Sixth Circuit Holds IDEA Settlement Bars ADA Claim
The Sixth Circuit’s decision in Perez v Sturgis Public Schools, ___ F3d ___ (2021) is interesting but counterintuitive. Perez, issued on June 25, 2021, holds that the pre-hearing settlement of an IDEA claim bars a related ADA claim and, by extension, any other disability claim that may be related to the settled IDEA claim.

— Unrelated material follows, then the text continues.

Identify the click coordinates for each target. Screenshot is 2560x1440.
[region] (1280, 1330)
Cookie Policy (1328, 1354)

The facts were as follows. The parent of a deaf student filed a special education due process complaint after the school district informed her the student, who was deaf, would not receive a regular high school diploma but, instead, a certificate of completion. The parent included an ADA claim in her due process complaint, which the Administrative Law Judge (ALJ) dismissed for lack of jurisdiction. Then, just before the hearing, the parent settled the IDEA claim and the due process complaint was dismissed.
Subsequently, the parent filed a lawsuit in federal court asserting the ADA claim the ALJ had dismissed and seeking money damages, a remedy not available under the IDEA. The trial court dismissed the ADA claim and the Sixth Circuit affirmed.

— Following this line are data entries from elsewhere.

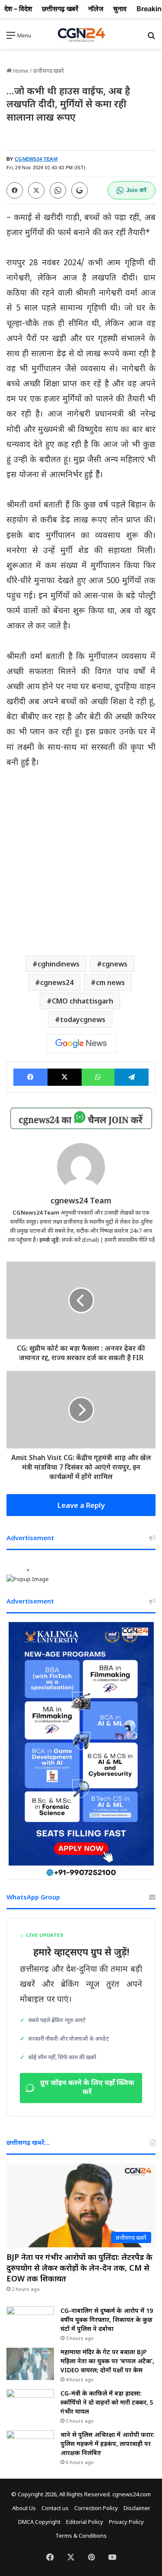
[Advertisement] (81, 860)
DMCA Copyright (39, 2522)
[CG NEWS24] (81, 35)
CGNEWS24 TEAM (36, 159)
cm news (110, 982)
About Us (24, 2508)
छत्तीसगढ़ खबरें (48, 71)
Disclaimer (137, 2508)
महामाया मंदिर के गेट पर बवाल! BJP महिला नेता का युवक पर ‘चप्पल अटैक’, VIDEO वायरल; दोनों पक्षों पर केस (107, 2361)
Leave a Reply (81, 1505)
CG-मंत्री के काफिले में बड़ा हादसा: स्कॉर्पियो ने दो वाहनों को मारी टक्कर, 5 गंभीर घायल (106, 2402)
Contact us (55, 2508)
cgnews (114, 964)
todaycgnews (82, 1019)
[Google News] (81, 1043)
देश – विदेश (18, 8)
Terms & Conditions (81, 2535)
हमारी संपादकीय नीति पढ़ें (130, 1239)
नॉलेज (95, 8)
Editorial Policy (84, 2522)
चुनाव (120, 8)
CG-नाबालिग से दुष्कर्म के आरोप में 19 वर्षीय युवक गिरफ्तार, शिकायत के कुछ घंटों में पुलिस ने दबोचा (106, 2319)
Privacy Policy (126, 2522)
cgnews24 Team (81, 1200)
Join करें (136, 190)
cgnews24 (56, 982)
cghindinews (58, 964)
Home (20, 71)
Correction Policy (96, 2508)
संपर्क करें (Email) (80, 1239)
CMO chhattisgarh (82, 1001)
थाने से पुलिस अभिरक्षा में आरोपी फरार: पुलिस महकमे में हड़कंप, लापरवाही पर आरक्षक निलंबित (107, 2443)
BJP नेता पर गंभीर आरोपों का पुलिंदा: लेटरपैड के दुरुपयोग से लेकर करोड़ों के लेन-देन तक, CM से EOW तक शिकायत (79, 2268)
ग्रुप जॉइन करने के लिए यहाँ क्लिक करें (87, 2088)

There were two bases for the Sixth Circuit’s decision. First, the provision of IDEA that requires a parent to exhaust IDEA’s administrative remedies before asserting an IDEA or related claim in court. The Court specifically rejected the parent’s argument that exhaustion of her ADA claim was futile because the ALJ lacked jurisdiction over that claim, as evidenced by the fact the ALJ dismissed it. The Court noted the IDEA’s that exhaustion of administrative remedies requirement did not include a “futility” exception and, accordingly, the Court had no authority to read such an exception into the law. The second basis for the Court’s decision was the Supreme Court’s decision in Fry v Napolean Cmty. Schs., 137 S. Ct. 743 (2017), which establishes the standard for the types of disability claims to which IDEA’s administrative exhaustion requirement applies.
Perez overrules several Sixth Circuit decisions reading a futility exception in IDEA’s exhaustion of administrative remedies requirement. It will be interesting to see whether it is appealed and, if not, how it will be applied going forward.